At the recent AICPA personal financial planning conference, I sat in on a wonderful session conducted by Dennis Kroner, Irv Diamond, and Jim Warring regarding something they called the "New Retirement." It dealt with the perception and reality of retirement, as we now know it, and pointed out that because of the many things that have changed both economically and demographically with the U.S. population, there is a new way of planning for the retiree.
The trio listed eight retirement components:
- People are living longer
- People are retiring earlier
- Retirees are more active
- Retirees are looking for a better quality of life
- Retirees have new areas of expenditures
- Health care costs are growing at a rapid pace that is faster than inflation
- There are more investment choices available today
- Life insurance is more affordable
One crucial aspect of this is that instead of planning for retirement for 10 years, the plan now is to spinout financials for 20-30 years. I am in my 60s and my own financial planners have spun me out to age 100, meaning that my money has to outlast me for the next 30 years. And that, of course, dictates trying to project the future medical costs of a person who may be living that period of time past retirement age. Will the funding even be available? What we are talking about are financial reserves for medical costs which are growing at three to five times the rate of inflation of all the other goods and services.(As an aside, do you realize that according to the insurance people, a child born today is expected to live until age 120?)

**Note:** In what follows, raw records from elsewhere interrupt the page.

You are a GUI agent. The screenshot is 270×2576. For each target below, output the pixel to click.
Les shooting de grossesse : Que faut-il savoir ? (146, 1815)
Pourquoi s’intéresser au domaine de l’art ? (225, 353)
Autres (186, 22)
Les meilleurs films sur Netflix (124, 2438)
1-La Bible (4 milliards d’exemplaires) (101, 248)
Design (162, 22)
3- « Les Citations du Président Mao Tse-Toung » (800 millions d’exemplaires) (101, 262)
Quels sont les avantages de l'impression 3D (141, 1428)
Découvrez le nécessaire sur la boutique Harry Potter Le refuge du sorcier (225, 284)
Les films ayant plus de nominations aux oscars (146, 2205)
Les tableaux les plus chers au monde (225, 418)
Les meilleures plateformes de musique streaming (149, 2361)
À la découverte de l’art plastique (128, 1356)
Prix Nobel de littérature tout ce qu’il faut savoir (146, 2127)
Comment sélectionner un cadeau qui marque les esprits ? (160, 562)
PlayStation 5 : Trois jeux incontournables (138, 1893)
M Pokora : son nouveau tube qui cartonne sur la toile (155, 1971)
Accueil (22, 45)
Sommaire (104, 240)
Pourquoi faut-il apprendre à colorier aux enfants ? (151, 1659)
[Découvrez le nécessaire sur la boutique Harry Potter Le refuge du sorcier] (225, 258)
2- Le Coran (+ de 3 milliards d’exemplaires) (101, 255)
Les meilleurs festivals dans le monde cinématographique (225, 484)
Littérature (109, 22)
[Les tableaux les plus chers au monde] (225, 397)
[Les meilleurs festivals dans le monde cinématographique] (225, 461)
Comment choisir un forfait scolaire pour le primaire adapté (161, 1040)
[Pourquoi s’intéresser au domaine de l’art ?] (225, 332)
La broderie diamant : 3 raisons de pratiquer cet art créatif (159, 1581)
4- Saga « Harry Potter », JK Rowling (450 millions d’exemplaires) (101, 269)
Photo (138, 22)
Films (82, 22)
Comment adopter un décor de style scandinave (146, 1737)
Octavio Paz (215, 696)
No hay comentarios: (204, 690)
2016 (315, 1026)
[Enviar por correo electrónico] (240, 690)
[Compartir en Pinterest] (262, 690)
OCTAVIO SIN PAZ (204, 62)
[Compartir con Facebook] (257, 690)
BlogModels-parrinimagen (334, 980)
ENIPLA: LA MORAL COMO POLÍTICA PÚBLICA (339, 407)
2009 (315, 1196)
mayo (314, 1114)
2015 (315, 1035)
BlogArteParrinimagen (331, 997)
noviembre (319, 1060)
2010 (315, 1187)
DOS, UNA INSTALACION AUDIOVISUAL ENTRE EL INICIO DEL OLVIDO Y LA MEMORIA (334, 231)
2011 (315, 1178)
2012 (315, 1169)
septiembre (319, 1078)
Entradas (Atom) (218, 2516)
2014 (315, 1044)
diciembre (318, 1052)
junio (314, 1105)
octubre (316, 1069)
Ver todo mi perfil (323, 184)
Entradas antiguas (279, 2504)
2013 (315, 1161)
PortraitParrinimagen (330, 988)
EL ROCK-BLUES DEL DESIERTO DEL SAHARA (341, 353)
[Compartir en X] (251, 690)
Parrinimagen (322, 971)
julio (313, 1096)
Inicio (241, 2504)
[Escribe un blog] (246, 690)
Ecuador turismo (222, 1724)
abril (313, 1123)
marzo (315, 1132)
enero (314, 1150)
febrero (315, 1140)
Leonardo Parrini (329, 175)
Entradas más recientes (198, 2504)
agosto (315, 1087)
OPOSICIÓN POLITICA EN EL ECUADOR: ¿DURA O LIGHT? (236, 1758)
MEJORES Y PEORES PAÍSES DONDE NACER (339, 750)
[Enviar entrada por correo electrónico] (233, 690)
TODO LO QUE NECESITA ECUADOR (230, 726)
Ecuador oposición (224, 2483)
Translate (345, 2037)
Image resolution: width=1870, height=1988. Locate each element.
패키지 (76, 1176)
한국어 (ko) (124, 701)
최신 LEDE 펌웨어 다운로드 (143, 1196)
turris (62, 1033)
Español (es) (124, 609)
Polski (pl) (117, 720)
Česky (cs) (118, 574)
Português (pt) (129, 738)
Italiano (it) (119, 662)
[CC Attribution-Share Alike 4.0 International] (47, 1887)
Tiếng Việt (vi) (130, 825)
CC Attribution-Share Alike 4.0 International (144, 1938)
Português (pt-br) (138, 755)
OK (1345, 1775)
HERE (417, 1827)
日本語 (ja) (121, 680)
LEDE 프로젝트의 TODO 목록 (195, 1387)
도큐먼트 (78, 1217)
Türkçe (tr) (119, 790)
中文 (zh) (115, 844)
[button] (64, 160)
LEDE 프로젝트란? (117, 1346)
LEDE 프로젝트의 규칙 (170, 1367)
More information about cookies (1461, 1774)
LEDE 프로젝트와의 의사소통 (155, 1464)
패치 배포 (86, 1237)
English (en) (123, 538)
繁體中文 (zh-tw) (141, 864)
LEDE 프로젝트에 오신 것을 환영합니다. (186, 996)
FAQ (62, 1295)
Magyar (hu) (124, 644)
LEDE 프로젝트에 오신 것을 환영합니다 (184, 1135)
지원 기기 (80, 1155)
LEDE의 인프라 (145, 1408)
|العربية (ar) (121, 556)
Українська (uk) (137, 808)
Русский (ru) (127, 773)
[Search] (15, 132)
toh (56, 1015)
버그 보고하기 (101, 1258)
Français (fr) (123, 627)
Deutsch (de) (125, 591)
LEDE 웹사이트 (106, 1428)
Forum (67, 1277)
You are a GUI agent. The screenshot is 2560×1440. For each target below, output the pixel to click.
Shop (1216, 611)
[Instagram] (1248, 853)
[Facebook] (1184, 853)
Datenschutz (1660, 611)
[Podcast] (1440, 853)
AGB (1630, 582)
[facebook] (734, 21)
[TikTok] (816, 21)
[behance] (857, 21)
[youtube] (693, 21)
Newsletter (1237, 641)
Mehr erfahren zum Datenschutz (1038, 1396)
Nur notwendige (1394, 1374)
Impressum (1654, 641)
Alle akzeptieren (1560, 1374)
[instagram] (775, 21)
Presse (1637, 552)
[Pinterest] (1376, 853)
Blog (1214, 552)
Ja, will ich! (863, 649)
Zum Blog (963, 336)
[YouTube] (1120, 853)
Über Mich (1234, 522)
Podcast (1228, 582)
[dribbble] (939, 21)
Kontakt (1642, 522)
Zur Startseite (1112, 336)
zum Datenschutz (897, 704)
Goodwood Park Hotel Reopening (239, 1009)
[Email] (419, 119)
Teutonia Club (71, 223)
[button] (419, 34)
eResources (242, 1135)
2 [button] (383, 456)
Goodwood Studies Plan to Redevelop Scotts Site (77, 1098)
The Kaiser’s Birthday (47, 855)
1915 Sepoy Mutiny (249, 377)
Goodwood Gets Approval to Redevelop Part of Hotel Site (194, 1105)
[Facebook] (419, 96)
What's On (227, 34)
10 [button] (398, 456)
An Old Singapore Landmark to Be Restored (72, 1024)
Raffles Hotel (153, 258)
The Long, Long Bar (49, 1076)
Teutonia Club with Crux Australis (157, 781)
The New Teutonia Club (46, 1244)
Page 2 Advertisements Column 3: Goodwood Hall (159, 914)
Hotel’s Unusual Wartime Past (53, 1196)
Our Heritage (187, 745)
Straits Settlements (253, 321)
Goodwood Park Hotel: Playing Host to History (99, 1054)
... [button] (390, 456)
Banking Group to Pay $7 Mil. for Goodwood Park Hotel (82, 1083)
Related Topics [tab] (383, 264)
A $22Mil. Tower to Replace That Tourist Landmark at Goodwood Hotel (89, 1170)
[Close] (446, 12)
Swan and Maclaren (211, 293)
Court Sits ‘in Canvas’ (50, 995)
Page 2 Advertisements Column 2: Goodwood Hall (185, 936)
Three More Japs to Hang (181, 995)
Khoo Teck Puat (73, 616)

We have also seen that over the past 25 years, interest rates have ranged from 1 percent to 21 percent on fixed income securities so that investing in indexes is no longer a sure and safe way to produce a satisfactory total return on stocks. Asset allocation, as you have heard over and over, still remains the most important element in getting the best total return from investing.
Messrs. Kroner, Diamond, and Warring went through steps in the retirement planning process and did come up with certain vital factors to consider for the client such as when will the client retire, will he/she work part-time during retirement, how much will be spent, where will the client live, is the home owned or rented, what liabilities are outstanding, what rate of return can be earned both before and after retirement, how much will health care cost, will any of the invested assets be depleted prior to retirement (for example, to fund a child's education), how much to be received from employer-sponsored retirement plans, what percentage of income to be consumed by income taxes, what will inflation rate be over the long term, and which assets will be left intact at retirement.
And that is only the tip of the iceberg.